According to Eric Fourrier, Co-founder and CEO of GitGuardian, "We're excited to partner with CyberArk, the leader in secrets management and identity security. As we all know - too often, it's human error and our failure to follow best practices that open up pathways for attackers. With our integration, security teams can be confident that they will be alerted when secrets are exposed and can take corrective action, drastically reducing the attack surface and improving their secrets security posture over time."
The partnership considers the unique requirements of securing secrets in the software development process. Following comprehensive application and infrastructure analysis, it has been concluded that maintaining secrets through rotation, management, and vaulting should form the basis of application security programmes. Thanks to the integration of GitGuardian and CyberArk, an additional layer of defence has been established to ensure safety in case of inadvertent human error.

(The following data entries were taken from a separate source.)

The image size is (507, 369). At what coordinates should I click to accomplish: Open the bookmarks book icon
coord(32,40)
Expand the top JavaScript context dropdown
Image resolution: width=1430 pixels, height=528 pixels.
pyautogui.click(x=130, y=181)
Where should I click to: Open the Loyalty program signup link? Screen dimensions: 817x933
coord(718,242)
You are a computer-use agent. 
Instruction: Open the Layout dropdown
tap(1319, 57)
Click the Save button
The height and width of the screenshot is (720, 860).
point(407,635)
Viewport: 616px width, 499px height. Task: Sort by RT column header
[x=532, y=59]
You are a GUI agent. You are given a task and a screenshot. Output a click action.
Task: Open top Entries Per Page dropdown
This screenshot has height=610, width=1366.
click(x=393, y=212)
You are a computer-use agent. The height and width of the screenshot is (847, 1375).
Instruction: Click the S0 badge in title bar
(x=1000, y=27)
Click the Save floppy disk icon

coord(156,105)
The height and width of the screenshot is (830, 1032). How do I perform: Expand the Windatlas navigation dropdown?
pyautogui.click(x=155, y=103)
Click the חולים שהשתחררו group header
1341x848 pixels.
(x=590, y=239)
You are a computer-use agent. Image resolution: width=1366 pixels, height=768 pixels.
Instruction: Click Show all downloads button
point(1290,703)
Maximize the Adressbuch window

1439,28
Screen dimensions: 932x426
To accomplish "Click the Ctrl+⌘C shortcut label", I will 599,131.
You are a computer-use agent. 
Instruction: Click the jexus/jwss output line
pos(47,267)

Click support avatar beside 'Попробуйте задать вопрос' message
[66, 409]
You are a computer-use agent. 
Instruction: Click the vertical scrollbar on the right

The integrated offering, bridging GitGuardian Secrets Detection and CyberArk Conjur Cloud, is available as a stand-alone service and as an open-source project on GitHub. The unique solution enables security teams to detect leaks and manage their remediation. Kurt Sand, General Manager of DevOps Security at CyberArk, said, "Working with GitGuardian, we can now provide an additional layer of defense to ensure vaulted secrets remain secure by helping security teams uncover if any of their secrets have been leaked."
Key features include detecting secrets leaks in public sources and enforcing secrets management policies. The former certified by GitGuardian's unveiling of more than 20 million publicly exposed secrets on GitHub, and the latter advocated by the security team's ability to identify exposed secrets within their organisation's internal perimeter. Moreover, a continuous discovery phase and automated secret rotation when possible mark the remediation process.
The innovative solution promises to establish a streamlined security system that significantly reduces the time to remediation from weeks or days to mere minutes, thereby narrowing the window for exploitation. This collaboration between GitGuardian and CyberArk Conjur symbolises a robust move towards empowering security teams to address more incidents, as well as freeing developers to focus on what they love the most – writing code.